O Mouse, O Infravermelho e a Solução Bélica

Post escrito por Rubens Monteiro Jr., estudante de Engenharia Aeroespacial, “Padrinho Digital” da Caixa na área de simulação, autor convidado do Oito Passos para a cobertura do Campus Party.

Mais um dia amanhece na Campus Party! Mais um dia para apresentar o que existe de novo e, porque não, nem tão novo, mas bastante funcional por aqui: Conseguir sincronizar os movimentos da cabeça, ou dos olhos, com as imagens visualizadas na tela de um computador não é ideia nova. Aliás existe desde os tempos do mouse. O caminho para a solução, passou, como não havia de ser diferente, pelo já citado no post anterior DOD – Department of Defense, USA – :

A então nova geração da aviônica norte-americana, embarcada pelos aviões de quarta-geração, praticamente aposentou os antigos instrumentos analógicos e consolidaram a utilização de displays LCD multifuncionais, assim como do HUD – Head up Device, que projeta informações cruciais do voo, num anteparo cristalino, logo à frente da cabeça do piloto, o que permite total atenção à batalha, sem necessidade de olhar para o painel do avião para visualização destas.

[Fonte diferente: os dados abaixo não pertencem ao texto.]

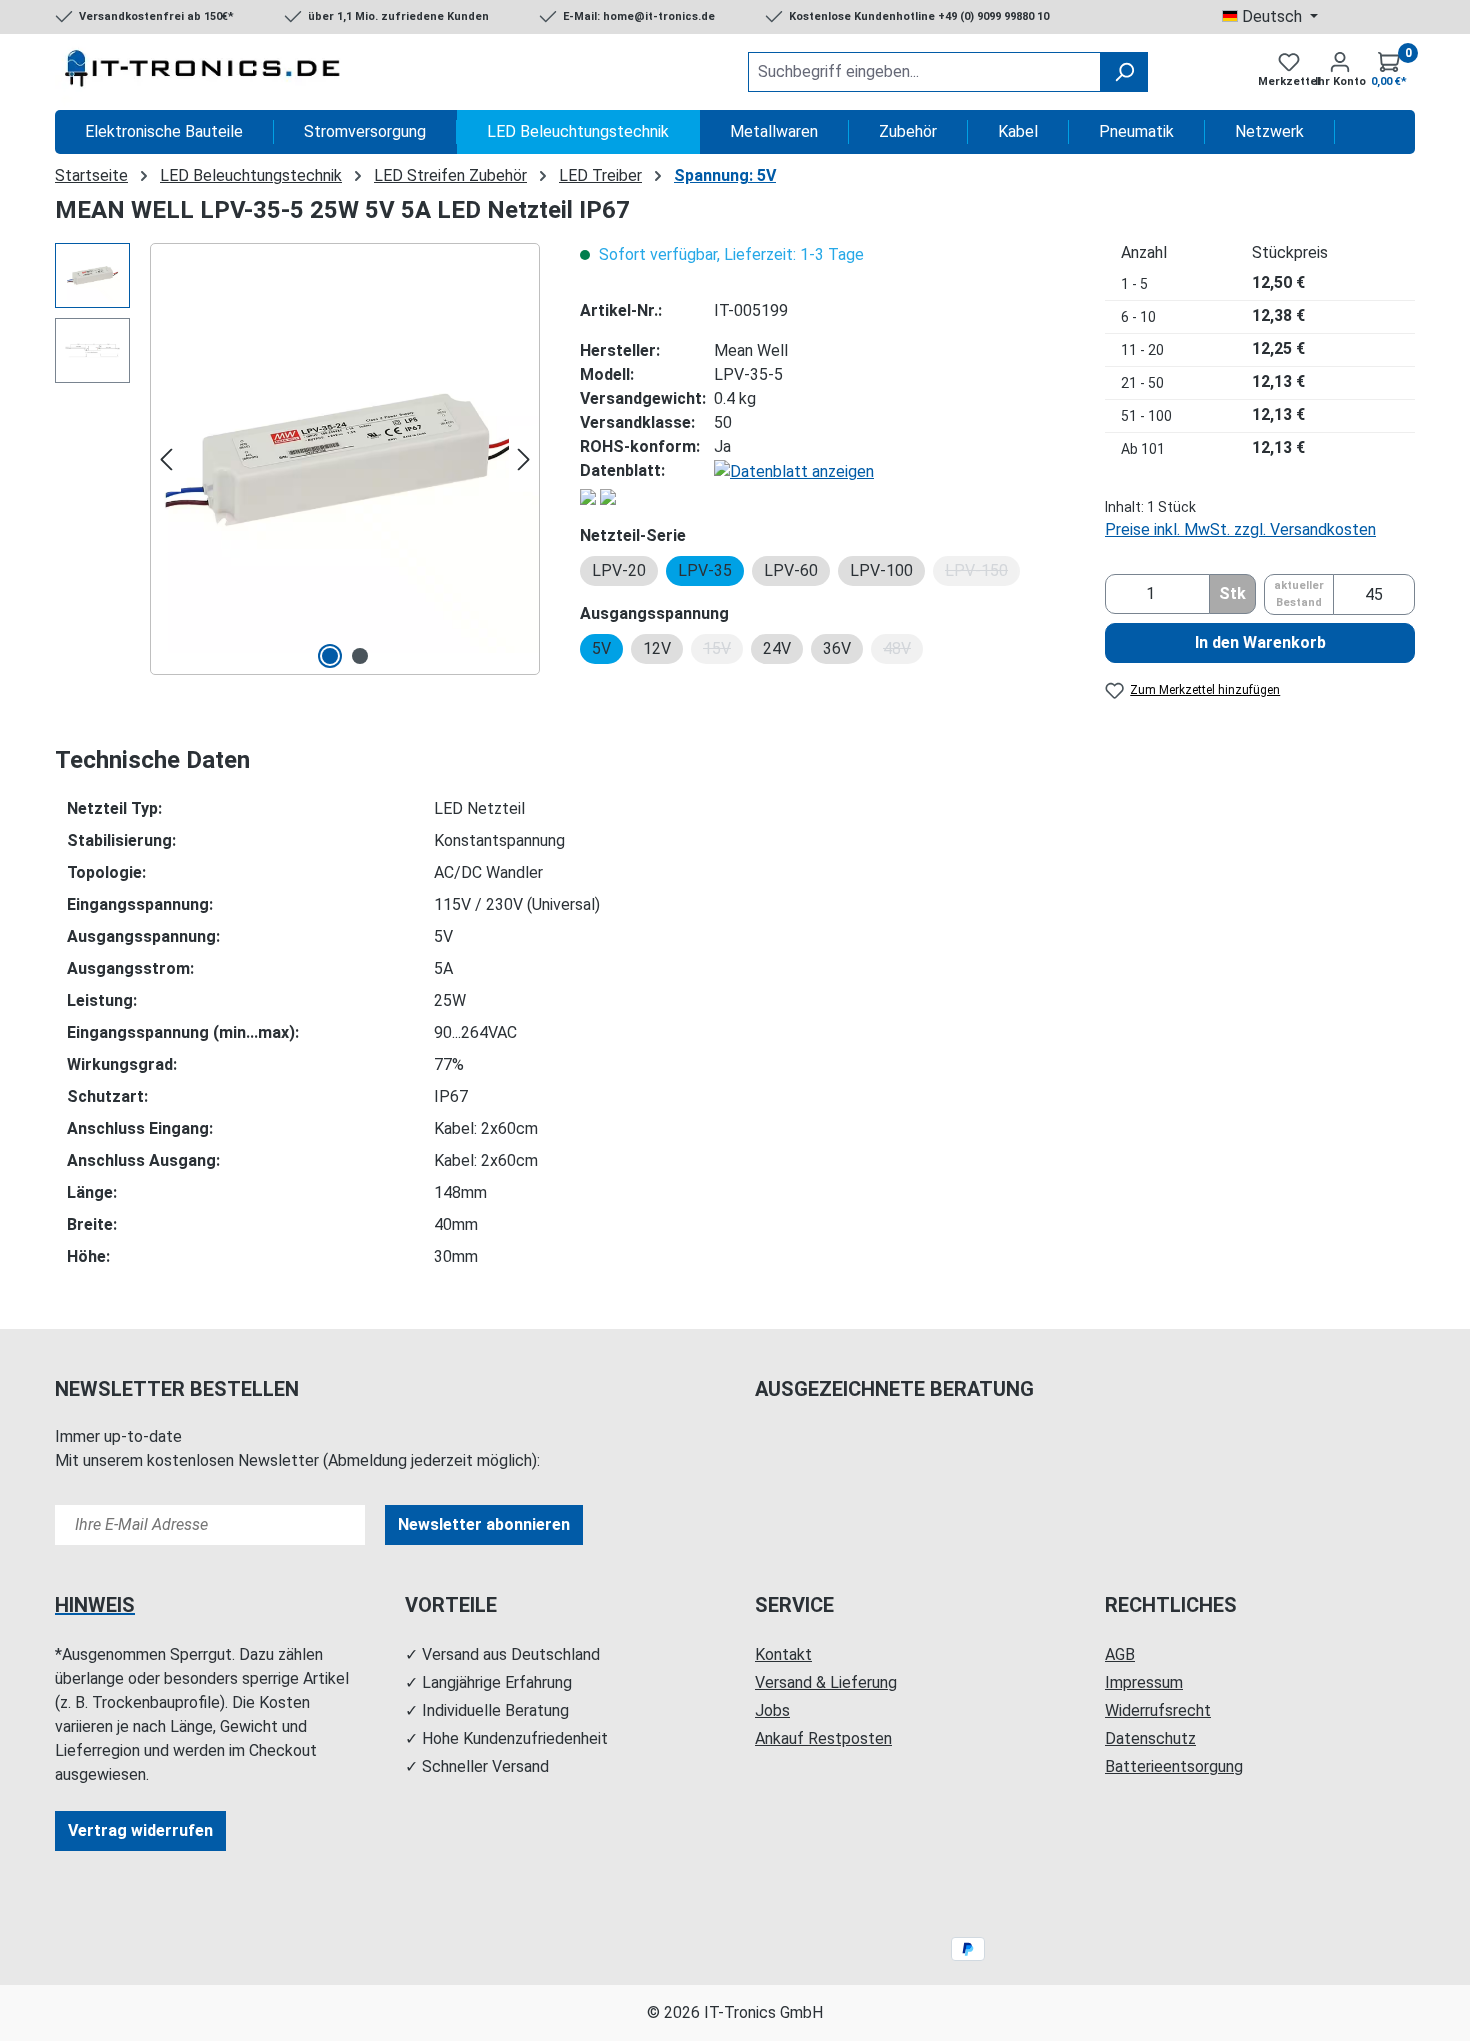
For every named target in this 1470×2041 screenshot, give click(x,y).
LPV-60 (791, 570)
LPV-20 (619, 570)
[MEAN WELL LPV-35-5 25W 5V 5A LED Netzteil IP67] (345, 459)
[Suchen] (1124, 72)
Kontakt (783, 1654)
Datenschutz (1150, 1738)
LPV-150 (982, 573)
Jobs (772, 1710)
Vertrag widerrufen (140, 1830)
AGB (1120, 1654)
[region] (297, 459)
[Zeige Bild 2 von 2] (360, 656)
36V (837, 648)
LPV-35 (705, 570)
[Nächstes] (524, 459)
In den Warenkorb (1260, 642)
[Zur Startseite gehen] (205, 72)
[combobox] (924, 72)
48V (903, 651)
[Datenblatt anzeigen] (794, 470)
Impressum (1144, 1682)
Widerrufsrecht (1158, 1710)
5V (601, 648)
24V (777, 648)
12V (657, 648)
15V (723, 651)
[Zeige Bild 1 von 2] (330, 656)
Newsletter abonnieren (484, 1524)
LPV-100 (881, 570)
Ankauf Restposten (823, 1738)
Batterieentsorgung (1174, 1766)
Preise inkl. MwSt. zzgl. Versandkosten (1240, 529)
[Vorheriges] (166, 459)
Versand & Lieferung (826, 1682)
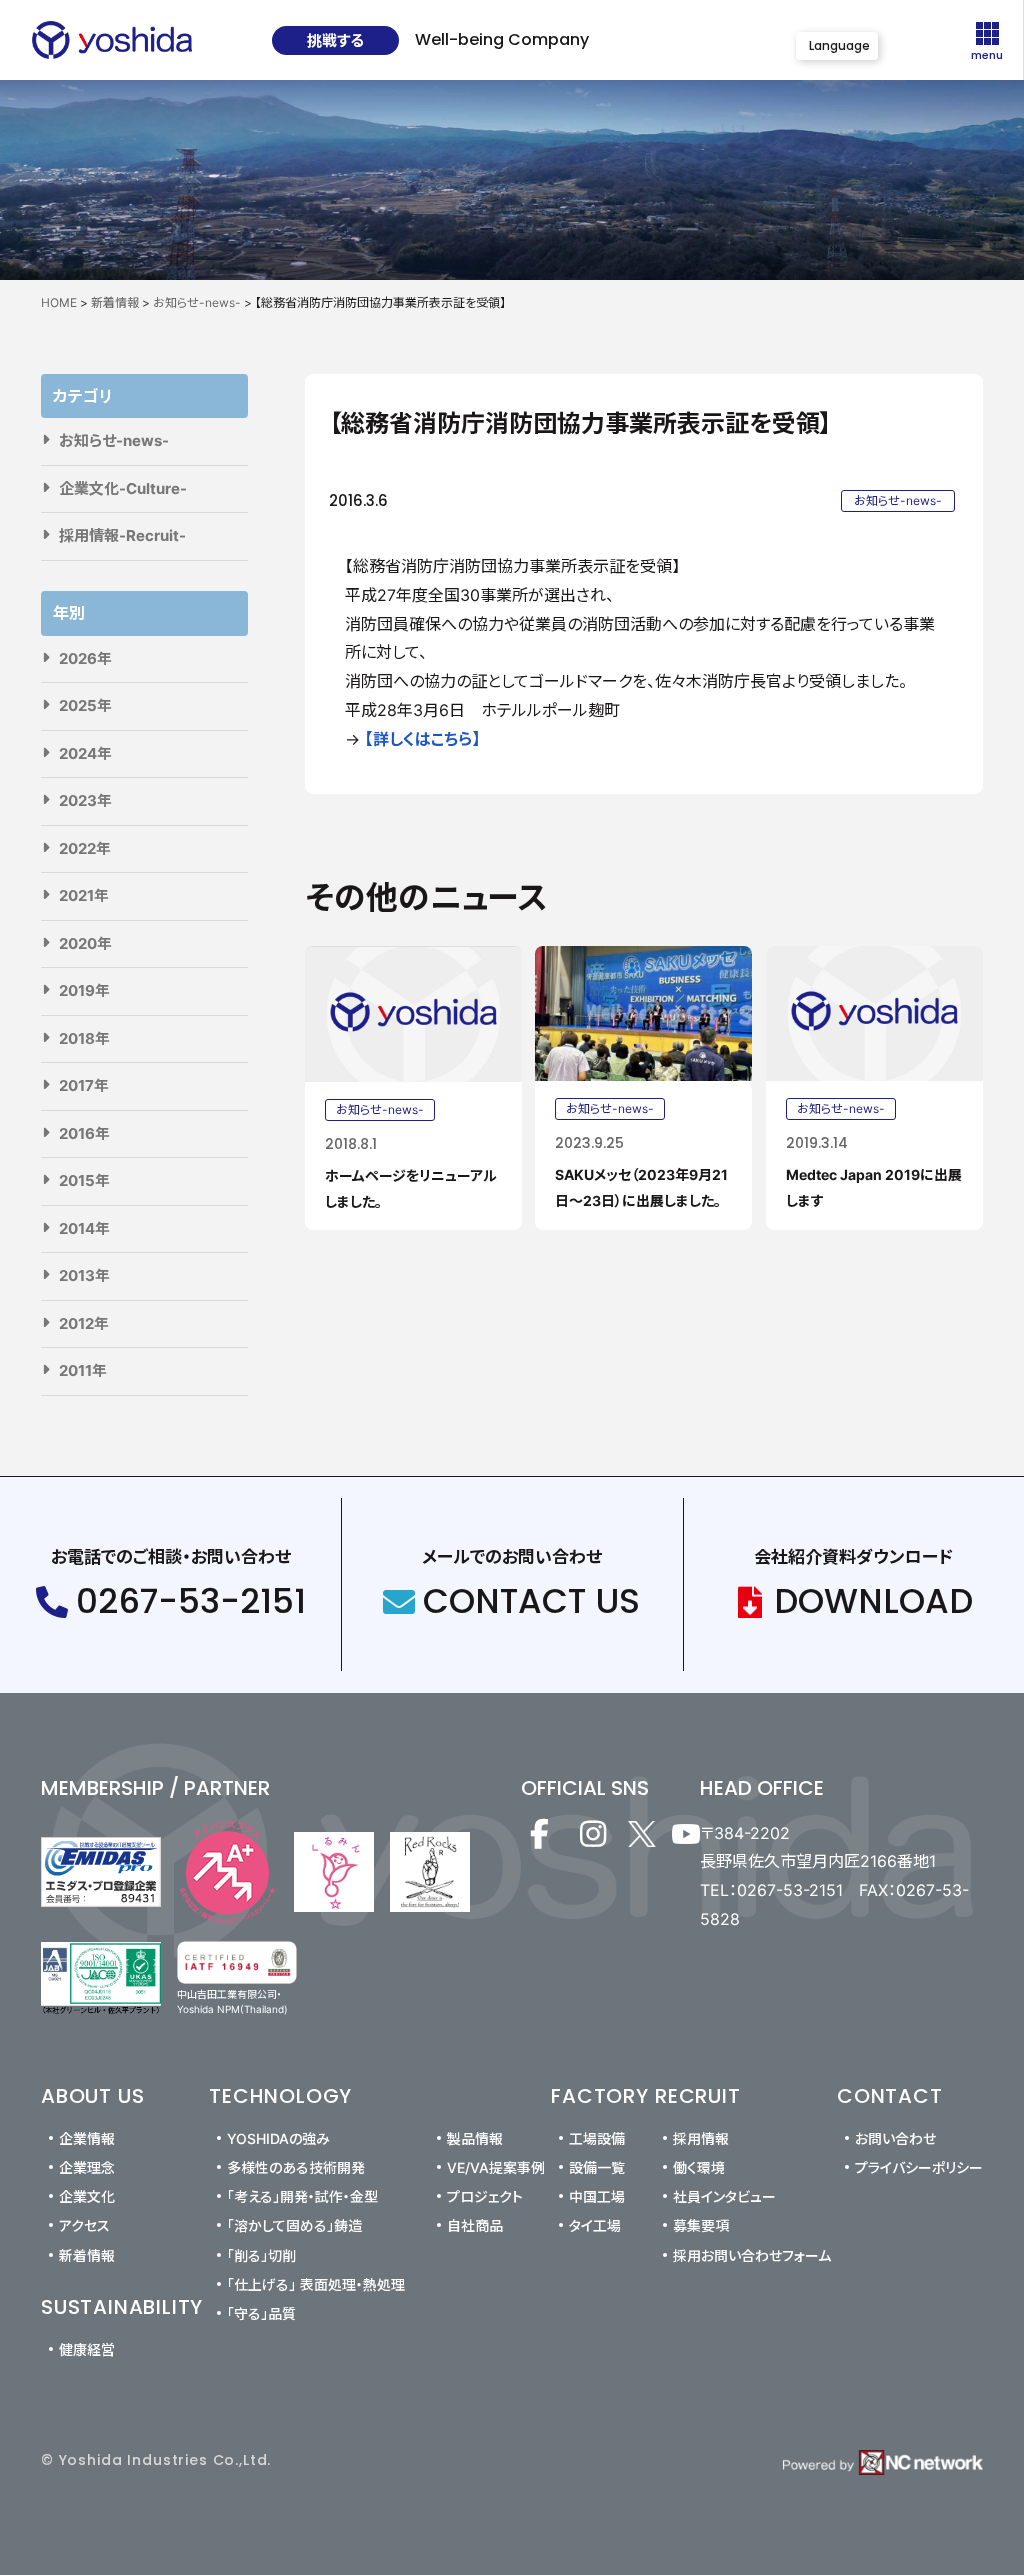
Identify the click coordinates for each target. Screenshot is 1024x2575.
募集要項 (701, 2225)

O passo seguinte associava-se a conseguir manter tais informações sempre visíveis ao piloto, não só quando este olhasse para frente. Pois então, criou o HMD – Head Monted Display – que projeta as informações num visor no capacete do piloto. A questão a seguir era: Como conseguir determinar a posição para a qual a cabeça do piloto olhava, para projetar a informação correta sobre o terreno, e possíveis alvos locais?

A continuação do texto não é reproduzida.